=== Section Start ===
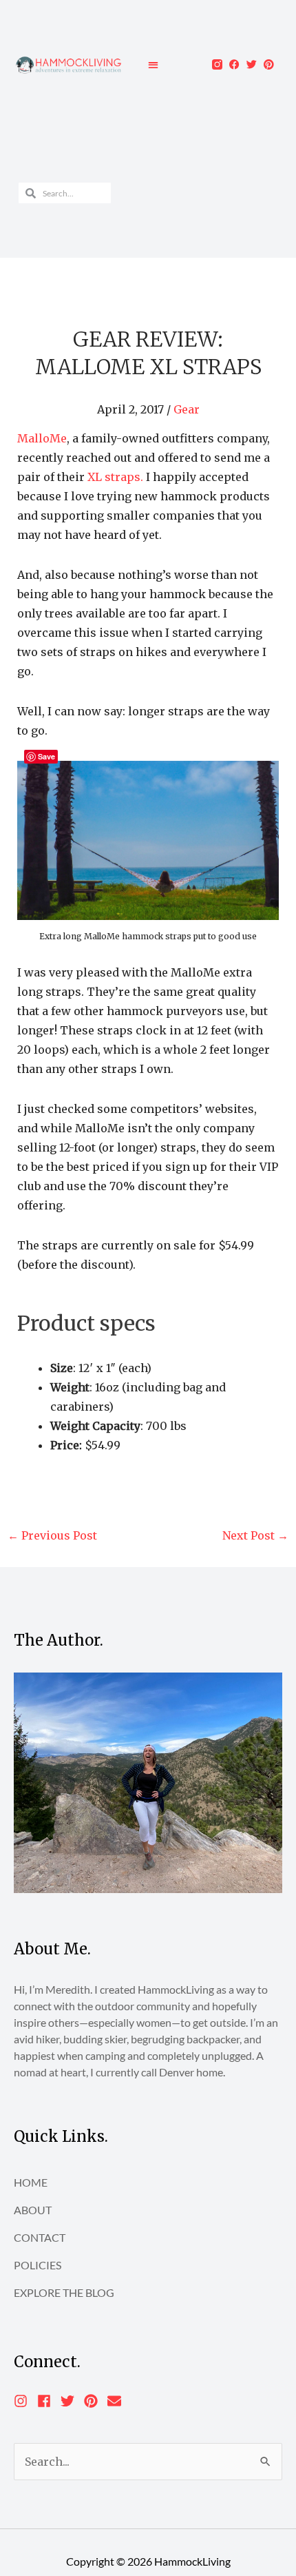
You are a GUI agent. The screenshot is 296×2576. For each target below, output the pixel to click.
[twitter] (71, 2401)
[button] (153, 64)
=== Section End ===
=== Section Start ===
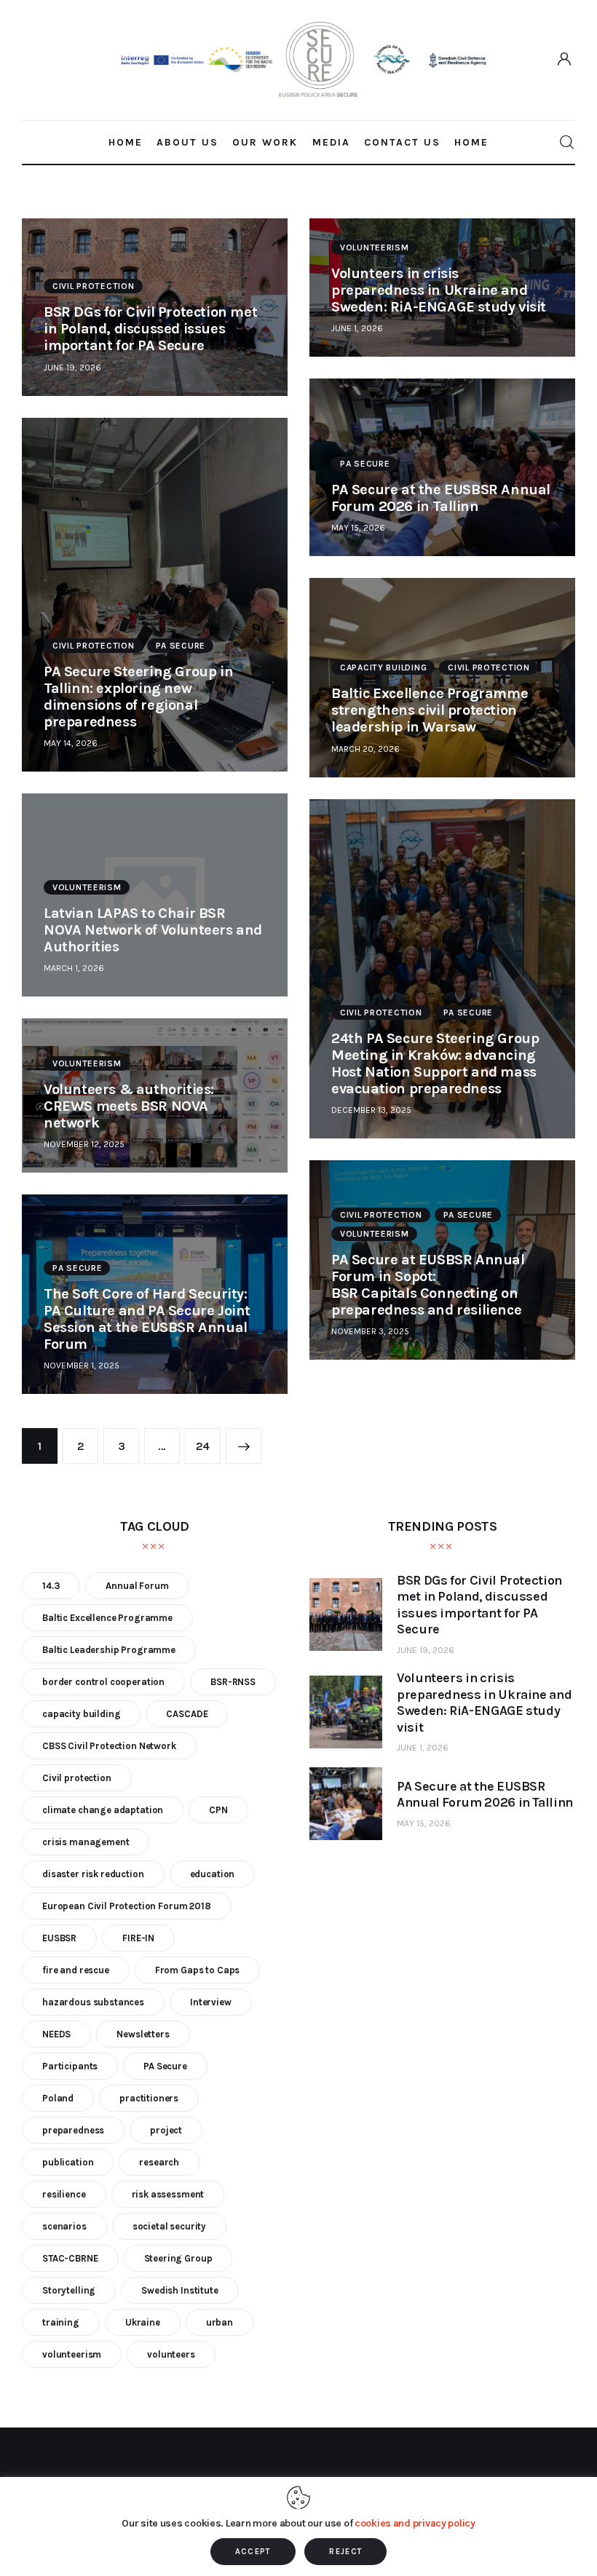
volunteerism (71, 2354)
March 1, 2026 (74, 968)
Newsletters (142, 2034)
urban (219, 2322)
=== Section End ===
Your instructions — Retype exactly, and only, the lines above from the one where "You are a GUI" occurs up to and including the one where "[button] (153, 64)" occurs.

Response to the exercise —
You are a GUI agent. The screenshot is 296×2576. For each target below, output the pixel to click.
[twitter] (71, 2401)
[button] (153, 64)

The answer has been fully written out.